A Clamm se le notaba inquieto, lleno de sentimientos en conflicto con los que Gurney estaba demasiado familiarizado: los sentimientos que hacían que ser un buen poli fuera muy duro, que, en última instancia, desgastara mucho.
—Ha hecho un gran trabajo, Randy.
—Sólo he hecho lo que pidió —dijo Clamm a su manera rápida y agitada—. Después de guardar la botella, llamé al equipo de pruebas para que hiciera otra visita, para revisar toda la casa en busca de cartas, notas, cualquier cosa. Le pedí el talonario de cheques a la señora Schmitt. Me lo mencionó usted esta mañana. Me lo dio, pero no sabía nada de ello, lo cogió como si pudiera ser radioactivo, dijo que Albert se ocupaba de las facturas. Me explicó que no le gustaban los cheques porque tienen números, y hay que tener mucho cuidado con los números, los números pueden ser el mal; me contó un rollo sobre Satán y una locura religiosa. La cuestión es que eché un vistazo al talonario de cheques…, y va a hacer falta más tiempo para averiguarlo. Puede que Albert pagara las facturas, pero no guardaba muchos registros. No había referencia en ninguno de los resguardos de cheques extendidos a nadie llamado Arybdis o Charybdis o Scylla (eso es lo primero que miré), pero no quiere decir mucho porque la mayoría de los resguardos no tenían ningún nombre, sólo las cantidades, y algunos ni siquiera eso. En cuanto a extractos mensuales, ella no tenía ni idea de que hubiera en la casa, pero haremos un registro a conciencia, y le pediremos permiso para conseguir copias del banco. Entre tanto, ahora que sabemos que estamos en esquinas diferentes de un mismo triángulo, ¿hay algo que quiera compartir conmigo del caso Mellery?
Gurney pensó en ello.
—La serie de amenazas que Mellery había recibido antes de su muerte incluían vagas referencias a cosas que hizo cuando estaba borracho. Ahora resulta que Schmitt también tenía problemas con la bebida.
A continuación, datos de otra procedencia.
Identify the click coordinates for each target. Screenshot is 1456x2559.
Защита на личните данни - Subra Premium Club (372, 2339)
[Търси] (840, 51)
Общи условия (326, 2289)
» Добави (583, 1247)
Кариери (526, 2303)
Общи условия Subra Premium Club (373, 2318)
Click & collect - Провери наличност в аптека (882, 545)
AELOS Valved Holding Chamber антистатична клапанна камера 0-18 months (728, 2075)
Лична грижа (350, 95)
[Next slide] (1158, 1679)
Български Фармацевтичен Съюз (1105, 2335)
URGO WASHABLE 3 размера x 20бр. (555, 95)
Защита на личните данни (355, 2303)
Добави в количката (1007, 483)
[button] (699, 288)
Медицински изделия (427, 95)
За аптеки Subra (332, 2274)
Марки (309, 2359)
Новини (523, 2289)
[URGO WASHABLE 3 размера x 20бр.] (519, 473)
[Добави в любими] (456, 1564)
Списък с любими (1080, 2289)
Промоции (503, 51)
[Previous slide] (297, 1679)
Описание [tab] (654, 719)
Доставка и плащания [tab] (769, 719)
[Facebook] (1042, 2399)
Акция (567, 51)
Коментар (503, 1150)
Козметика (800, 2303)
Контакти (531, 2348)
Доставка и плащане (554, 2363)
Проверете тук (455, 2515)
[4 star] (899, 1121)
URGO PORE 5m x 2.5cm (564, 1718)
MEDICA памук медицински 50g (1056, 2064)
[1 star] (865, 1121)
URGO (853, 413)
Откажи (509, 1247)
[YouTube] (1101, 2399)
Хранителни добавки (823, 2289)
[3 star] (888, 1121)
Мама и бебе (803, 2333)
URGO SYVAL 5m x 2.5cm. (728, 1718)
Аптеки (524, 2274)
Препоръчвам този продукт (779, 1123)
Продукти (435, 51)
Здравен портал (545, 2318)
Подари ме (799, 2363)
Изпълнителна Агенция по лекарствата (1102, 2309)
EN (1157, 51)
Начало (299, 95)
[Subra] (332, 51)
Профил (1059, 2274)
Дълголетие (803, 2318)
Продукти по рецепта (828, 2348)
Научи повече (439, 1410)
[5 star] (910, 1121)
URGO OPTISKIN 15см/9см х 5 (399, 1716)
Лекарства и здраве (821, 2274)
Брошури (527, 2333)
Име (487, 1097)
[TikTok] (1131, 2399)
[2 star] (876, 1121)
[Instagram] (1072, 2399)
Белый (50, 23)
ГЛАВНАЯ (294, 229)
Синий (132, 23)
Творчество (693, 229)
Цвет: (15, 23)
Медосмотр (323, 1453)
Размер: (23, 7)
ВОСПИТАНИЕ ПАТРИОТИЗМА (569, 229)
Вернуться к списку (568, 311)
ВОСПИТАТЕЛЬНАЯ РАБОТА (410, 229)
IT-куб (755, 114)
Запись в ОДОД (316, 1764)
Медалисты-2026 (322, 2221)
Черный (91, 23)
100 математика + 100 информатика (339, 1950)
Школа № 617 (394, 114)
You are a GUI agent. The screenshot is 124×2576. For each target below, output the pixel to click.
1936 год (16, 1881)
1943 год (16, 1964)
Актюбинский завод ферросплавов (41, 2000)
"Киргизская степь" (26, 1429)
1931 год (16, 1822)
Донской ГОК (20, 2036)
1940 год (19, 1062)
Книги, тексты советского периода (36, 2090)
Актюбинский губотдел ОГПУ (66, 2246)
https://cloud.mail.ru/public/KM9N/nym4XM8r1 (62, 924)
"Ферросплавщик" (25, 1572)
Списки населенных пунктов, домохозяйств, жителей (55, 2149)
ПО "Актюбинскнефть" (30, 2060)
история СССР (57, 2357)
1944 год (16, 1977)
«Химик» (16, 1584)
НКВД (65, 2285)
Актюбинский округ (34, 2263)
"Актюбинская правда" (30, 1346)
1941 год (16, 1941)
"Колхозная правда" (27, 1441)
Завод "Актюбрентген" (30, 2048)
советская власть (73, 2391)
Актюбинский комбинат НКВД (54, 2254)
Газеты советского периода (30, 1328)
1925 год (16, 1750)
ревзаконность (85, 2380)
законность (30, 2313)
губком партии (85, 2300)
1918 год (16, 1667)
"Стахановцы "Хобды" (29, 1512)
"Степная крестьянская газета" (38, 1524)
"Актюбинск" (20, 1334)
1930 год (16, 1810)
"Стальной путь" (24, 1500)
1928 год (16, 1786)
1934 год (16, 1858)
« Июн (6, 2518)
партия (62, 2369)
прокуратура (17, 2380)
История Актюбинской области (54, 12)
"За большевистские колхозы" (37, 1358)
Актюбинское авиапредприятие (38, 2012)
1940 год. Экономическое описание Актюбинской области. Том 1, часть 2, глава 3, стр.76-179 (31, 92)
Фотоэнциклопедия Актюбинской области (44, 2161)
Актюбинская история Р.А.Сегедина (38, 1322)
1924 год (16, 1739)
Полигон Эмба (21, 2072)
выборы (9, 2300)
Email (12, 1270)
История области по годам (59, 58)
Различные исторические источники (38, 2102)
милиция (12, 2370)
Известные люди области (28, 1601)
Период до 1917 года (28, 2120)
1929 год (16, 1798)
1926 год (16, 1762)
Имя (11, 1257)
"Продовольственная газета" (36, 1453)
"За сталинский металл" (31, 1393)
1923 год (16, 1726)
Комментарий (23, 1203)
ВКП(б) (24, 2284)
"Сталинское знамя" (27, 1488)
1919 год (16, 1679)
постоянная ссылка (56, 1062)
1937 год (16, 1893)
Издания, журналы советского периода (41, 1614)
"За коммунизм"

—¿Está diciendo que estamos buscando a un tipo que va por ahí cargándose borrachos?
—No exactamente. Si fuera lo único que quiere hacer hay formas más fáciles de hacerlo.
—¿Como tirar una bomba en una reunión de Alcohólicos Anónimos?
—Algo simple. Algo que aumentara la oportunidad y redujera el riesgo. Pero el esquema de este tipo es complicado e inconveniente. No hay nada fácil ni directo. Cualquier parte a la que miras plantea preguntas.
—¿Como cuáles?
—Para empezar, ¿por qué elegir víctimas que están tan alejadas geográficamente, y en todo lo demás para el caso?
—¿Para impedir que los relacionáramos?
—Pero él quiere que los relacionemos. Es la razón de la peonía. Quiere que nos fijemos. Quiere reconocimiento. No es el criminal normal en fuga. Este tipo quiere la batalla: no sólo con sus víctimas, también con la Policía.
—Hablando de eso, he de poner al día a mi teniente. No le hará gracia si se entera por otra vía.
—¿Dónde está?
—Camino de la comisaría.
—¿Tremont Avenue?
—¿Cómo lo sabe?
—Por ese rugido de fondo del tráfico del Bronx. No hay nada que se le parezca.
—Ha de estar bien vivir en otro lugar. ¿Algún mensaje que quiera que le pase al teniente Everly?
—Mejor guardar los mensajes para después. Estará mucho más interesado en lo que tiene que contarle usted.
Las malas noticias llegan de tres en tres
Gurney sintió la urgencia de llamar a Sheridan Kline tras la aparición decisiva de la prueba que apoyaba el vínculo de la peonía, pero quería efectuar una llamada antes. Si los dos casos eran tan paralelos como de repente parecía, era posible no sólo que le hubieran pedido dinero a Schmitt, sino que hubiera pedido que lo mandaran a la misma oficina postal de Wycherly, Connecticut.